Things have been moving pretty fast over the past two weeks and we’ve been following the speed of the Coronavirus pandemic closely. However, this morning when a friend sent a link to Coronavirus: Why You Must Act Now, we decided we wouldn’t wait for our leadershipless leaders to finally recommend everyone socially distance themselves. After reading the article we feel it is a social responsibility to act now, for the sake of health-compromised people and the health system more generally. There will be medical shortages, and therefore those of us who are prepared and have good health must step back from services and equipment that will be vital for those at greater risk.

Today we are pressing grapes to make wine, stewing and bottling apples, quince and pears, chopping and bringing in firewood, making bread and pancakes and pickling gherkins.

Photo: Michal Krawczyk

We do these things as we always do them, but now with a greater sense of urgency and intent. Our non-monetary home chemist will keep us as well as we can be.

Photo: Michal Krawczyk

Several weeks back, after the bushfire crisis, we were in Melbourne to speak as part of another art-meets-emergency event, Earth: A Place of Reconciliation, a Reconciliation of Place. Listening back to that talk is a strange thing now, as world events race across our local places and intersect with our local lives. One crisis follows another. The next will be another global recession.

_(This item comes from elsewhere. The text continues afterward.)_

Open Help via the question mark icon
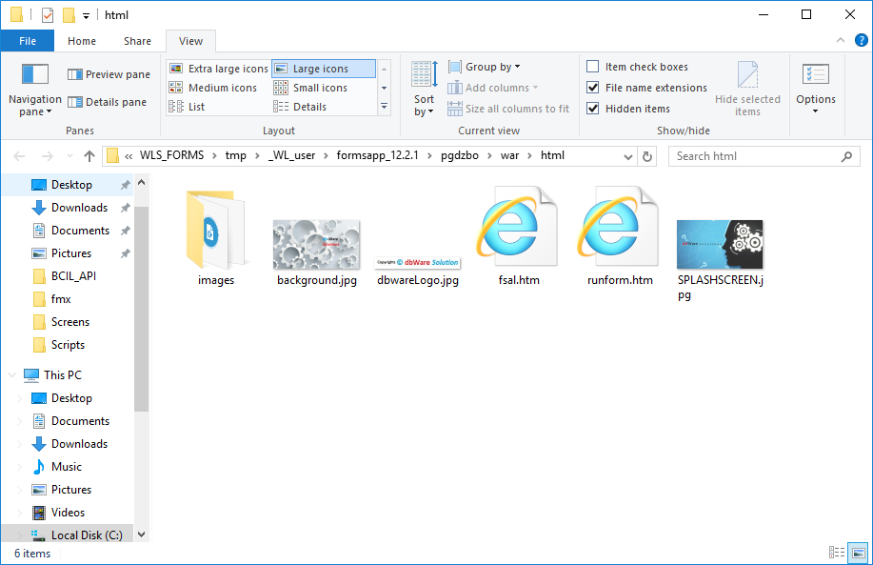[860, 40]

Innumerable well-meaning folk have said to us over the years, “When the shit hits the fan, we’ll be knocking on your door.” While this comment is perhaps supposed to compliment us, it actually always makes us feel vulnerable and angry. The comment isn’t “we can see the resilience, economic logic and environmentalism of what you’re doing, and we’re also going to get on with our transition before the shit hits the fan.”

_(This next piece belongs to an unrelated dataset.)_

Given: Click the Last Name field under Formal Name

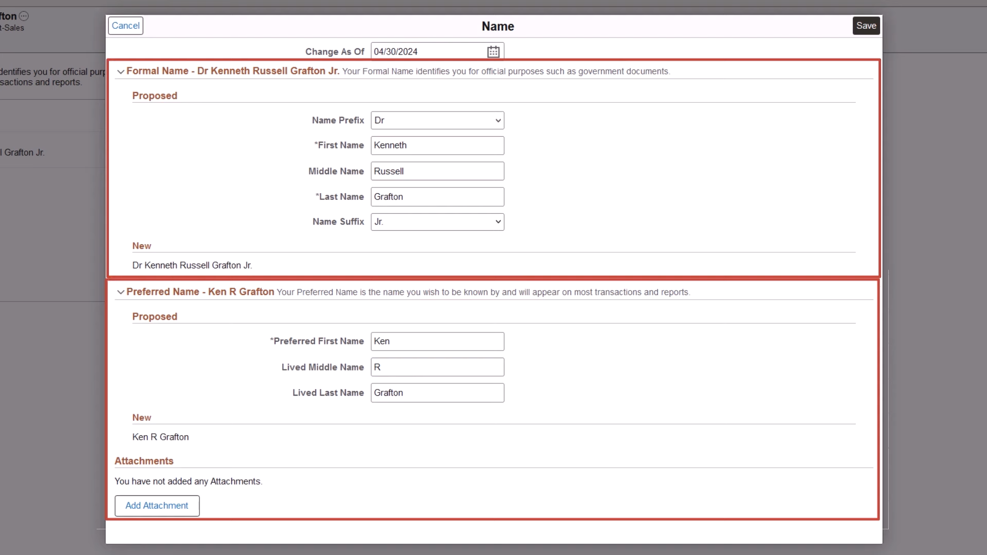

It’s time we all share in the responsibility of the predicaments of our time. We’ve been advocating for years decoupling from the Capitalocene before affluence-descent sends smug Modernity into chaos. Those luxurious days are numbered. Speaking of luxuries: five years of using family cloth, and these little op-shopped squares of soft flannel cotton are still going strong!

We’ll keep blogging in this time of social distancing and keep our sharing going digitally. We’re looking forward to honing our hunting, sewing, repairing and foraging skills. Reading all those books we haven’t had time for. Carving new objects, fixing tools, sowing more veg, and generally resting. We’ll prepare another post on what we’re up to shortly. You might find yourselves having more time for things you’ve been meaning to do too. We hope so. In grief there is learning, there is praise, there is renewal and opportunity.

We hope, Dear Reader, while this pandemic is still largely an abstract and mediated phenomenon, you are not vulnerable, not in despair or panic, but are preparing as adults in any capacity to meet this global predicament, remaining eternal students within this shapeshifting world as the Anthropocene matures deeper into systemic crises and calls on our adult selves to step forward.